*** Opening of DATASET CONTENT ***

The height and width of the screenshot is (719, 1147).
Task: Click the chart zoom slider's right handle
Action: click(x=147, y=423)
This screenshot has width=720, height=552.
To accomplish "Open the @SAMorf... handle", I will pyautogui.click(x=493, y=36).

*** Close of DATASET CONTENT ***
*** Opening of DATASET CONTENT ***

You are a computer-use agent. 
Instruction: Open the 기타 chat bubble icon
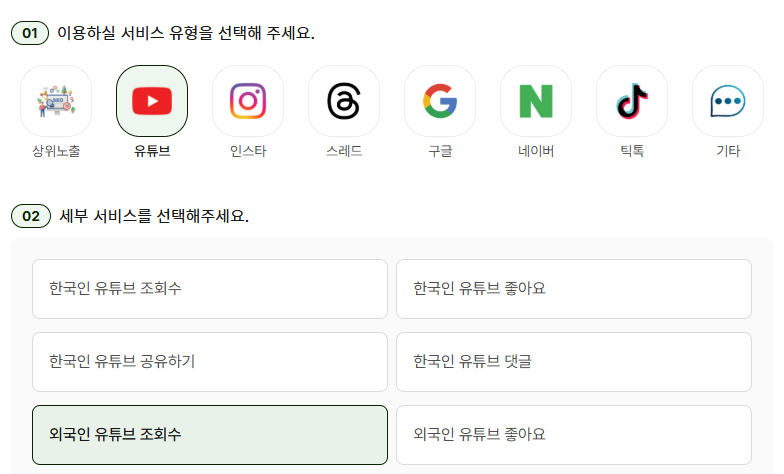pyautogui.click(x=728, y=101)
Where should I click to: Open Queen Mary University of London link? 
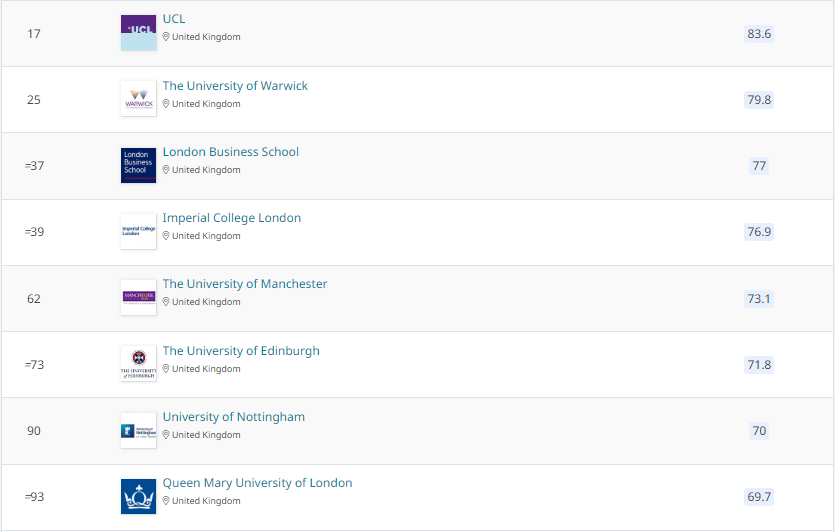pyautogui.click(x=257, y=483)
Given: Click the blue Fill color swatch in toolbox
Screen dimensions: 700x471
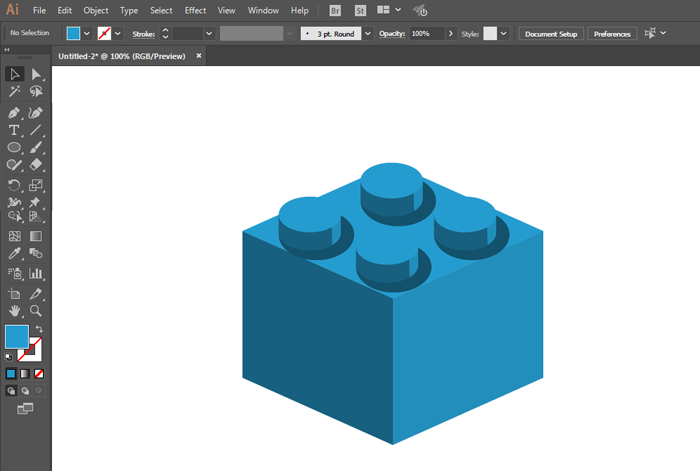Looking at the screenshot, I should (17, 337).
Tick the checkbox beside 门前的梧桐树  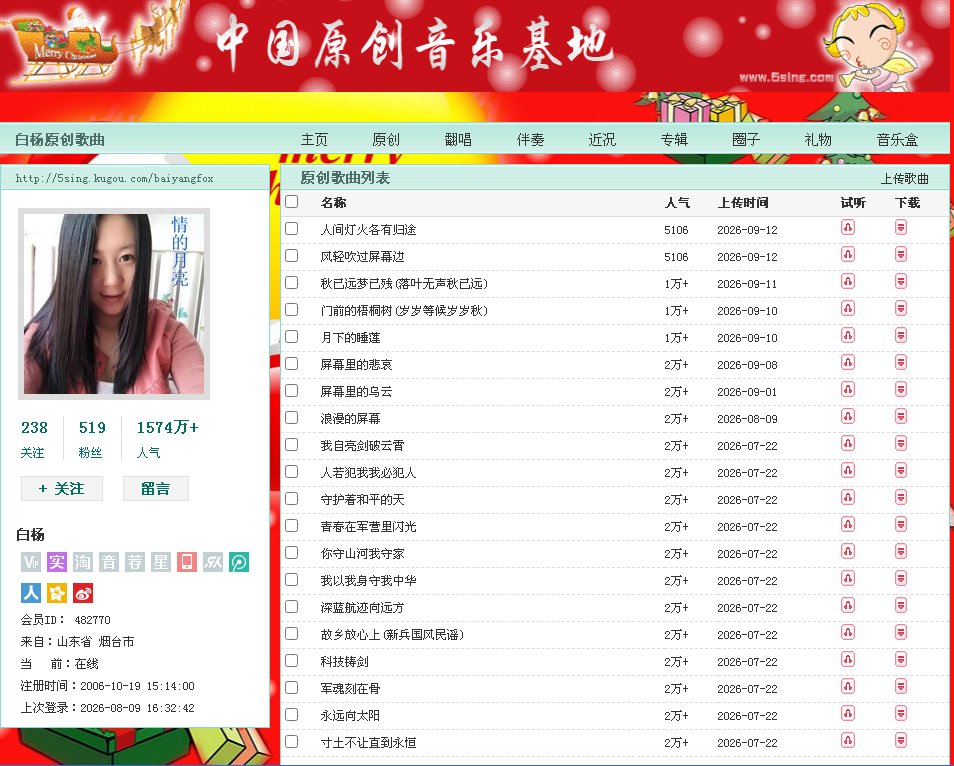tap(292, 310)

*** Close of DATASET CONTENT ***

* WHAT THE EXERCISE ASKS: What should come back is an exact copy of the lines above from the line with "Instruction: Open the 기타 chat bubble icon" to the line with "Given: Click the", both included, minus the pictures.

* SOLUTION FOR THIS PROBLEM:
Instruction: Open the 기타 chat bubble icon
pyautogui.click(x=728, y=101)
Where should I click to: Open Queen Mary University of London link? 
pyautogui.click(x=257, y=483)
Given: Click the blue Fill color swatch in toolbox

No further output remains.